**Problem to work on**
Output exactly, and only, the stretch of lines beginning at the line with "Instruction: Uncheck Show" and ending at the last line of the listing below. Drop the pictures.

Top of Provided entries

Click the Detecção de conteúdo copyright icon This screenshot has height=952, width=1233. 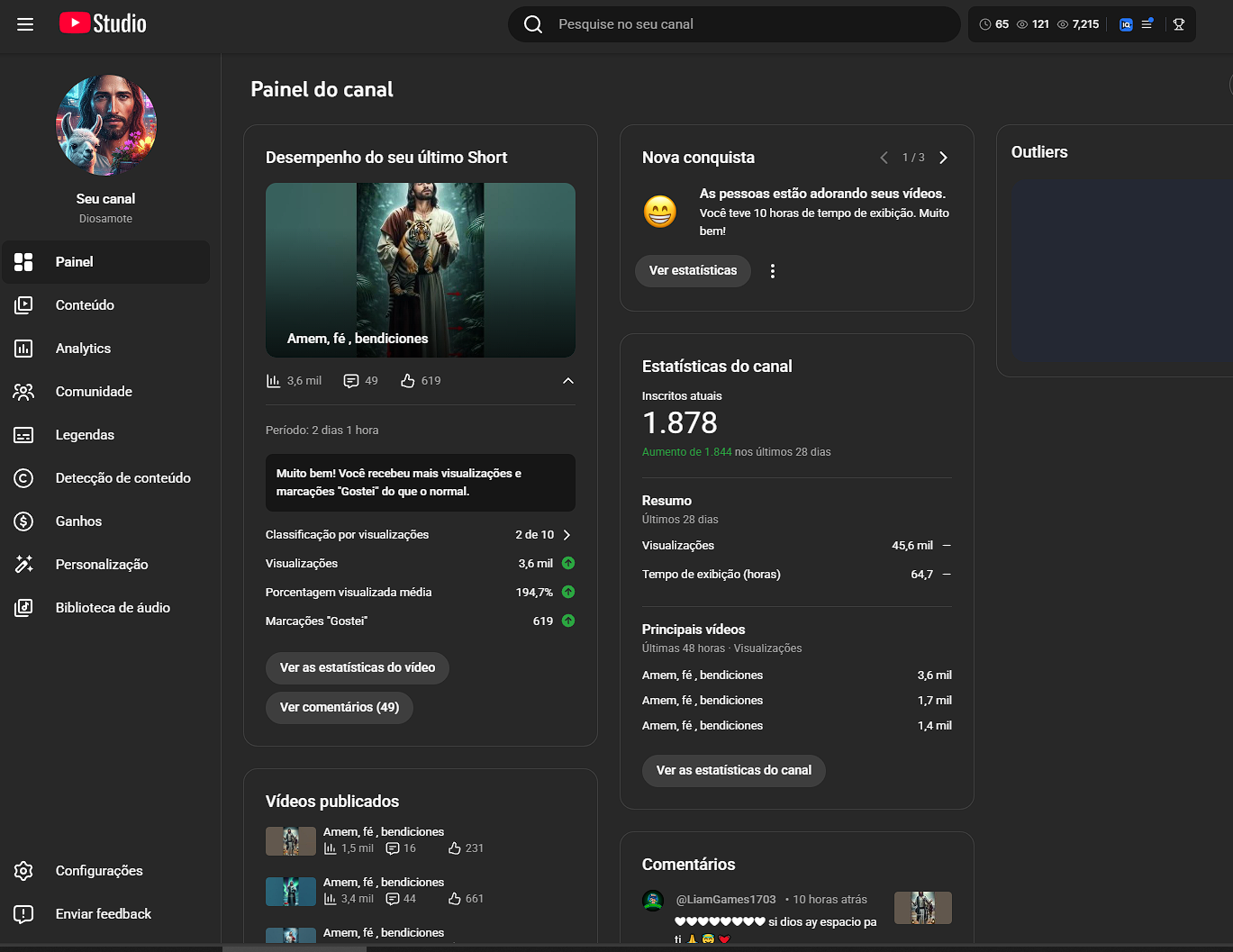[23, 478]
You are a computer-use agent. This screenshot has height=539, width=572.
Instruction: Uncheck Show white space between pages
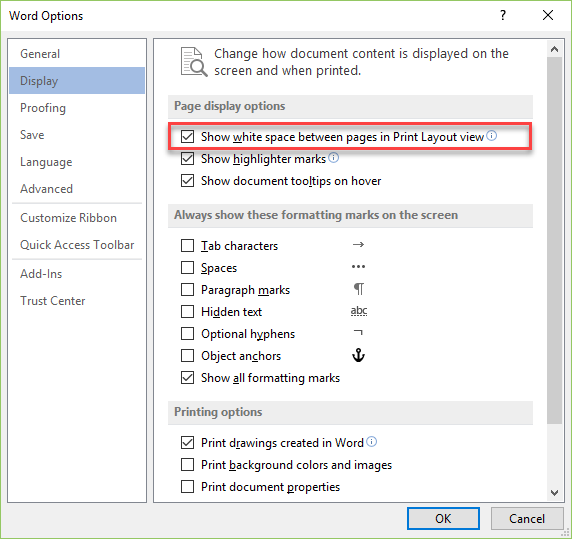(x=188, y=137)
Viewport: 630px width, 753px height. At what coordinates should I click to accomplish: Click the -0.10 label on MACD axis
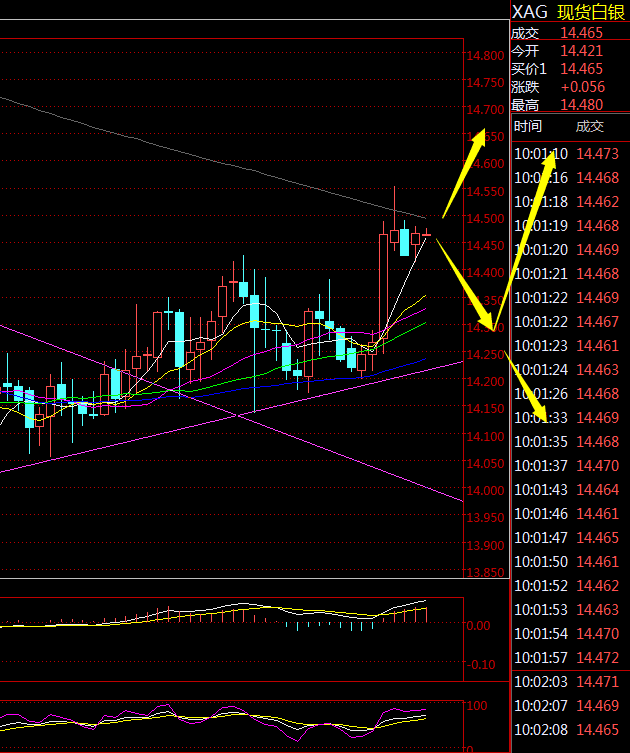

Bottom of Provided entries

**Response to this exercise**
Instruction: Uncheck Show white space between pages
(x=188, y=137)
Viewport: 630px width, 753px height. At what coordinates should I click to accomplish: Click the -0.10 label on MACD axis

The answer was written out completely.